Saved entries

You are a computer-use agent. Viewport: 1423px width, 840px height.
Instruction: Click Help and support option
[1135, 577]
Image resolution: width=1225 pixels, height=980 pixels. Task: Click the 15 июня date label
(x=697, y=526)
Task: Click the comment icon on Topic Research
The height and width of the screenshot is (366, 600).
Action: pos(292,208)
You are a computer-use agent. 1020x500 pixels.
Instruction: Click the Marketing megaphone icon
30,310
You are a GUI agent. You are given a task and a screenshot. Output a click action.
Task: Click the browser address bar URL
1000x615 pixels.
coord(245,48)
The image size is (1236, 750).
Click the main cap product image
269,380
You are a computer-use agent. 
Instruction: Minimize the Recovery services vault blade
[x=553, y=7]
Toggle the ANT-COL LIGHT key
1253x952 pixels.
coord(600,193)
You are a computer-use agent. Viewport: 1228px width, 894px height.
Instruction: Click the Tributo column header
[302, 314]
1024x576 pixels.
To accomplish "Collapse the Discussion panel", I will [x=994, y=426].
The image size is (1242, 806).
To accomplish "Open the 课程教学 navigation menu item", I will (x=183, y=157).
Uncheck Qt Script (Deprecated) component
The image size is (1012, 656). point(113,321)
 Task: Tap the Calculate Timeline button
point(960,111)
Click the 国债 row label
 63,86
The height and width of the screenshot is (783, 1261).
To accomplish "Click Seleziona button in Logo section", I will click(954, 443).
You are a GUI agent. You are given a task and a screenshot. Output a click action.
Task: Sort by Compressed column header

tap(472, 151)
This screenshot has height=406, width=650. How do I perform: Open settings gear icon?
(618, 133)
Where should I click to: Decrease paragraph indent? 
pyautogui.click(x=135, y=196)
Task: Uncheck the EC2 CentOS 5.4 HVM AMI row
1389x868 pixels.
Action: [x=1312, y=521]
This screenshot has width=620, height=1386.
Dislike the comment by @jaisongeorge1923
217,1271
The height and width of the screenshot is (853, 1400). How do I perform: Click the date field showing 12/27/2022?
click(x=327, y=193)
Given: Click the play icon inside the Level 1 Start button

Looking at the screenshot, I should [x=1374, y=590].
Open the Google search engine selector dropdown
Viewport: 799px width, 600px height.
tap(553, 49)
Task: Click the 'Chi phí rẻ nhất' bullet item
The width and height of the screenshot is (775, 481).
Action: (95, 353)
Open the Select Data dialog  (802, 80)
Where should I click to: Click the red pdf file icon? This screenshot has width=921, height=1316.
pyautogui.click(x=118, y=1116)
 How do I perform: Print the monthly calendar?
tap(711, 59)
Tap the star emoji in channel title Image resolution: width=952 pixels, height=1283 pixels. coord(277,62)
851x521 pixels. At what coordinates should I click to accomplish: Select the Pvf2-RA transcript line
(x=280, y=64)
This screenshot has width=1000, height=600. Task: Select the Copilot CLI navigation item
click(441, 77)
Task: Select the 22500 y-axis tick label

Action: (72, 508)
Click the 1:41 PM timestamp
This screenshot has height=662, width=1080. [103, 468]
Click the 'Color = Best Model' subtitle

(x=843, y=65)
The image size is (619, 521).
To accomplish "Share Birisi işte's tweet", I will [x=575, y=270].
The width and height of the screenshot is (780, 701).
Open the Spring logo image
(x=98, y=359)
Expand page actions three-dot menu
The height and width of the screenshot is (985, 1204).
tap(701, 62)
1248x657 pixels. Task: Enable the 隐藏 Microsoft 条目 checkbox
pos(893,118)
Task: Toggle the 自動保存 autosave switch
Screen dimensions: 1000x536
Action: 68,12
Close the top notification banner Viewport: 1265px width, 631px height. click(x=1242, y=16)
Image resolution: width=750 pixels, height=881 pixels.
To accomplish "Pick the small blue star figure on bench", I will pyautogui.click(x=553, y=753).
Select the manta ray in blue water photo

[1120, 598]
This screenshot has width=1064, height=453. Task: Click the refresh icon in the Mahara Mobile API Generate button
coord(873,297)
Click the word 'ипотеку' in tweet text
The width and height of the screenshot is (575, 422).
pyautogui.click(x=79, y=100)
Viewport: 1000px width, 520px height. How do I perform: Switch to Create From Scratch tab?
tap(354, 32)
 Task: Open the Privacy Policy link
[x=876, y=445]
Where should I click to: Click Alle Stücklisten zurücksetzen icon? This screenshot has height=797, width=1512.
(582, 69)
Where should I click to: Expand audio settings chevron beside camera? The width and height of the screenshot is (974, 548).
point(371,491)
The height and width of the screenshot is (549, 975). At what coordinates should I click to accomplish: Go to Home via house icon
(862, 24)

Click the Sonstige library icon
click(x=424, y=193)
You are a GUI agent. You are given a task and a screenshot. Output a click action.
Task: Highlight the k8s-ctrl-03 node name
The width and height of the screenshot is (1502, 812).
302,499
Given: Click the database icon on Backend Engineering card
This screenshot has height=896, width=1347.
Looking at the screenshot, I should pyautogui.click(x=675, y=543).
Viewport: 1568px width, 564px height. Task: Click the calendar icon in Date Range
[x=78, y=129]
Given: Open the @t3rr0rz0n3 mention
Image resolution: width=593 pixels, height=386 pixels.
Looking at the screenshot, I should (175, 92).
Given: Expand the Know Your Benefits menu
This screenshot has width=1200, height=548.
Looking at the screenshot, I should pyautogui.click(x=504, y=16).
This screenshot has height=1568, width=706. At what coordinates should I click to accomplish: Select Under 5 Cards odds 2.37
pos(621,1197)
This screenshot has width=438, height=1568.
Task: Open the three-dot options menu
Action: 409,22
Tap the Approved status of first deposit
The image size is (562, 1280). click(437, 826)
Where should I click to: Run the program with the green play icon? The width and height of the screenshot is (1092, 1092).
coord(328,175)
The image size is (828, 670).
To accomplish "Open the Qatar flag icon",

Required action – Would you write out all of the data again, unchanged?

Result of this task –
You are a computer-use agent. Viewport: 1423px width, 840px height.
Instruction: Click Help and support option
[1135, 577]
Image resolution: width=1225 pixels, height=980 pixels. Task: Click the 15 июня date label
(x=697, y=526)
Task: Click the comment icon on Topic Research
The height and width of the screenshot is (366, 600).
Action: pos(292,208)
You are a computer-use agent. 1020x500 pixels.
Instruction: Click the Marketing megaphone icon
30,310
You are a GUI agent. You are given a task and a screenshot. Output a click action.
Task: Click the browser address bar URL
1000x615 pixels.
coord(245,48)
The image size is (1236, 750).
Click the main cap product image
269,380
You are a computer-use agent. 
Instruction: Minimize the Recovery services vault blade
[x=553, y=7]
Toggle the ANT-COL LIGHT key
1253x952 pixels.
coord(600,193)
You are a computer-use agent. Viewport: 1228px width, 894px height.
Instruction: Click the Tributo column header
[302, 314]
1024x576 pixels.
To accomplish "Collapse the Discussion panel", I will [x=994, y=426].
The image size is (1242, 806).
To accomplish "Open the 课程教学 navigation menu item", I will (x=183, y=157).
Uncheck Qt Script (Deprecated) component
The image size is (1012, 656). point(113,321)
 Task: Tap the Calculate Timeline button
point(960,111)
Click the 国债 row label
 63,86
The height and width of the screenshot is (783, 1261).
To accomplish "Click Seleziona button in Logo section", I will click(954, 443).
You are a GUI agent. You are given a task and a screenshot. Output a click action.
Task: Sort by Compressed column header

tap(472, 151)
This screenshot has height=406, width=650. How do I perform: Open settings gear icon?
(618, 133)
Where should I click to: Decrease paragraph indent? 
pyautogui.click(x=135, y=196)
Task: Uncheck the EC2 CentOS 5.4 HVM AMI row
1389x868 pixels.
Action: [x=1312, y=521]
This screenshot has width=620, height=1386.
Dislike the comment by @jaisongeorge1923
217,1271
The height and width of the screenshot is (853, 1400). How do I perform: Click the date field showing 12/27/2022?
click(x=327, y=193)
Given: Click the play icon inside the Level 1 Start button

Looking at the screenshot, I should [x=1374, y=590].
Open the Google search engine selector dropdown
Viewport: 799px width, 600px height.
tap(553, 49)
Task: Click the 'Chi phí rẻ nhất' bullet item
The width and height of the screenshot is (775, 481).
Action: (95, 353)
Open the Select Data dialog  (802, 80)
Where should I click to: Click the red pdf file icon? This screenshot has width=921, height=1316.
pyautogui.click(x=118, y=1116)
 How do I perform: Print the monthly calendar?
tap(711, 59)
Tap the star emoji in channel title Image resolution: width=952 pixels, height=1283 pixels. coord(277,62)
851x521 pixels. At what coordinates should I click to accomplish: Select the Pvf2-RA transcript line
(x=280, y=64)
This screenshot has width=1000, height=600. Task: Select the Copilot CLI navigation item
click(441, 77)
Task: Select the 22500 y-axis tick label

Action: (72, 508)
Click the 1:41 PM timestamp
This screenshot has height=662, width=1080. [103, 468]
Click the 'Color = Best Model' subtitle

(x=843, y=65)
The image size is (619, 521).
To accomplish "Share Birisi işte's tweet", I will [x=575, y=270].
The width and height of the screenshot is (780, 701).
Open the Spring logo image
(x=98, y=359)
Expand page actions three-dot menu
The height and width of the screenshot is (985, 1204).
tap(701, 62)
1248x657 pixels. Task: Enable the 隐藏 Microsoft 条目 checkbox
pos(893,118)
Task: Toggle the 自動保存 autosave switch
Screen dimensions: 1000x536
Action: 68,12
Close the top notification banner Viewport: 1265px width, 631px height. click(x=1242, y=16)
Image resolution: width=750 pixels, height=881 pixels.
To accomplish "Pick the small blue star figure on bench", I will pyautogui.click(x=553, y=753).
Select the manta ray in blue water photo

[1120, 598]
This screenshot has width=1064, height=453. Task: Click the refresh icon in the Mahara Mobile API Generate button
coord(873,297)
Click the word 'ипотеку' in tweet text
The width and height of the screenshot is (575, 422).
pyautogui.click(x=79, y=100)
Viewport: 1000px width, 520px height. How do I perform: Switch to Create From Scratch tab?
tap(354, 32)
 Task: Open the Privacy Policy link
[x=876, y=445]
Where should I click to: Click Alle Stücklisten zurücksetzen icon? This screenshot has height=797, width=1512.
(582, 69)
Where should I click to: Expand audio settings chevron beside camera? The width and height of the screenshot is (974, 548).
point(371,491)
The height and width of the screenshot is (549, 975). At what coordinates should I click to accomplish: Go to Home via house icon
(862, 24)

Click the Sonstige library icon
click(x=424, y=193)
You are a GUI agent. You are given a task and a screenshot. Output a click action.
Task: Highlight the k8s-ctrl-03 node name
The width and height of the screenshot is (1502, 812).
302,499
Given: Click the database icon on Backend Engineering card
This screenshot has height=896, width=1347.
Looking at the screenshot, I should pyautogui.click(x=675, y=543).
Viewport: 1568px width, 564px height. Task: Click the calendar icon in Date Range
[x=78, y=129]
Given: Open the @t3rr0rz0n3 mention
Image resolution: width=593 pixels, height=386 pixels.
Looking at the screenshot, I should (175, 92).
Given: Expand the Know Your Benefits menu
This screenshot has width=1200, height=548.
Looking at the screenshot, I should pyautogui.click(x=504, y=16).
This screenshot has height=1568, width=706. At what coordinates should I click to accomplish: Select Under 5 Cards odds 2.37
pos(621,1197)
This screenshot has width=438, height=1568.
Task: Open the three-dot options menu
Action: 409,22
Tap the Approved status of first deposit
The image size is (562, 1280). click(437, 826)
Where should I click to: Run the program with the green play icon? The width and height of the screenshot is (1092, 1092).
coord(328,175)
The image size is (828, 670).
To accomplish "Open the Qatar flag icon",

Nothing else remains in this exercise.